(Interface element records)
━━━━━━
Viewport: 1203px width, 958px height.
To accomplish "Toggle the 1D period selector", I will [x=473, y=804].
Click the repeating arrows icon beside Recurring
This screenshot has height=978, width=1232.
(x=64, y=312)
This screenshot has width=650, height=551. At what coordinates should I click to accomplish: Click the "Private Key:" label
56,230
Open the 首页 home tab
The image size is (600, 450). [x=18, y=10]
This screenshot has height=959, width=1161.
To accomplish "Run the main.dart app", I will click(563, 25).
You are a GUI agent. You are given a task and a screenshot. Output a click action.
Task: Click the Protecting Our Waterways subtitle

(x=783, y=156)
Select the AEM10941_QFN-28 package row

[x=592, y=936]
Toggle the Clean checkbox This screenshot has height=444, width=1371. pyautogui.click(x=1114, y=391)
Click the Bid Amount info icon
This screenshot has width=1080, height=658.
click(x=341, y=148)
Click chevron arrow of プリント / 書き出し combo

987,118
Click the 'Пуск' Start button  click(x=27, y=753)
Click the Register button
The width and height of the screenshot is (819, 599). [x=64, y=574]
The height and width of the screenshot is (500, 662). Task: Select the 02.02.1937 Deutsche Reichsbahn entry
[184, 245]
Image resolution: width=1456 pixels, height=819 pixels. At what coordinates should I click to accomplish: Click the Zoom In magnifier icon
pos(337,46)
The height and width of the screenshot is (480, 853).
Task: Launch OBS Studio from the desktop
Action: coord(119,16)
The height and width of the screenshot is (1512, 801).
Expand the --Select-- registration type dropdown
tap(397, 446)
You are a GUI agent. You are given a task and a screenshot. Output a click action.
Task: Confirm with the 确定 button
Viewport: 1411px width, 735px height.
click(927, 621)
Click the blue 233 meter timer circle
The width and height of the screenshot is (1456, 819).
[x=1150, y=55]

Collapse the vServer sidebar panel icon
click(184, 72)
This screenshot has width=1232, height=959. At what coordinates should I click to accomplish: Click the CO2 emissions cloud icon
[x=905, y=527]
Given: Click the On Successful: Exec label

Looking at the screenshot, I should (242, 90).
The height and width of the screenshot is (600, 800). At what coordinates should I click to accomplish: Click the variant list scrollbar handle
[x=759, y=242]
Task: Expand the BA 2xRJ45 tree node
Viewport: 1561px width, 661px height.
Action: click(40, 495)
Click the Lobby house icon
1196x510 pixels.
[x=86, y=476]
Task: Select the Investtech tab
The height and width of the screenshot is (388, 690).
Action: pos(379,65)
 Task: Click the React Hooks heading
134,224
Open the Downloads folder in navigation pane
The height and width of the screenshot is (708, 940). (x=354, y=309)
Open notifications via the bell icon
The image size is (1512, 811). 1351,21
━━━━━━
Written instruction: Copy out the lines of the records above, from the line with "Image resolution: width=1456" up to and including the line with "click(184, 72)", keeping every character unchanged.

The completed task:
Image resolution: width=1456 pixels, height=819 pixels. At what coordinates should I click to accomplish: Click the Zoom In magnifier icon
pos(337,46)
The height and width of the screenshot is (480, 853).
Task: Launch OBS Studio from the desktop
Action: coord(119,16)
The height and width of the screenshot is (1512, 801).
Expand the --Select-- registration type dropdown
tap(397, 446)
You are a GUI agent. You are given a task and a screenshot. Output a click action.
Task: Confirm with the 确定 button
Viewport: 1411px width, 735px height.
click(927, 621)
Click the blue 233 meter timer circle
The width and height of the screenshot is (1456, 819).
[x=1150, y=55]

Collapse the vServer sidebar panel icon
click(184, 72)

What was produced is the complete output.